An exact transcription of the lines below, from the first through the one containing "Task: Click the", is the only output wanted.

(Dataset entries)
*** Block opens ***

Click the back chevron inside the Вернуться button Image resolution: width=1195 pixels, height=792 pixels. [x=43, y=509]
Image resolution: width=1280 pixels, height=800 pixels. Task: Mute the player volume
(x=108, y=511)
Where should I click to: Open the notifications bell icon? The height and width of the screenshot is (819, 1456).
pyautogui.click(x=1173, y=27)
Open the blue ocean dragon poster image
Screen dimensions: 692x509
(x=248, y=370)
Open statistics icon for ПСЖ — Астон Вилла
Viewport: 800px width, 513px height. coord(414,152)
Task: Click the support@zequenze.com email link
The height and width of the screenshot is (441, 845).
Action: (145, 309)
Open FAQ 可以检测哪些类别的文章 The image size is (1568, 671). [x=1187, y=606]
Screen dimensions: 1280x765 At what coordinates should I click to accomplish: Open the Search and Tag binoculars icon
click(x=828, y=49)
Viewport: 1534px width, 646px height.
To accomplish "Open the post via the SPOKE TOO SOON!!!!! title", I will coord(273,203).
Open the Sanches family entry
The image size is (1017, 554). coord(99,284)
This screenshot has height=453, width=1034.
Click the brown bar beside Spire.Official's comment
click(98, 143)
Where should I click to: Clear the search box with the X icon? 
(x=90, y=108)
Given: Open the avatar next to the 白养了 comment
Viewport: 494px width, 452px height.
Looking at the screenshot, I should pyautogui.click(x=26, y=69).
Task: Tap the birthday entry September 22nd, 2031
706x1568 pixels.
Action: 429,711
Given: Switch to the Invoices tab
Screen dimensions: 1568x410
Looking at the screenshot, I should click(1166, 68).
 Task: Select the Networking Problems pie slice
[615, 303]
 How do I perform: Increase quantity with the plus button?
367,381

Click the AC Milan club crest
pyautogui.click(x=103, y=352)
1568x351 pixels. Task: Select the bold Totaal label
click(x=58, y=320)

*** Block closes ***

- Written solution -
Click the back chevron inside the Вернуться button Image resolution: width=1195 pixels, height=792 pixels. [x=43, y=509]
Image resolution: width=1280 pixels, height=800 pixels. Task: Mute the player volume
(x=108, y=511)
Where should I click to: Open the notifications bell icon? The height and width of the screenshot is (819, 1456).
pyautogui.click(x=1173, y=27)
Open the blue ocean dragon poster image
Screen dimensions: 692x509
(x=248, y=370)
Open statistics icon for ПСЖ — Астон Вилла
Viewport: 800px width, 513px height. coord(414,152)
Task: Click the support@zequenze.com email link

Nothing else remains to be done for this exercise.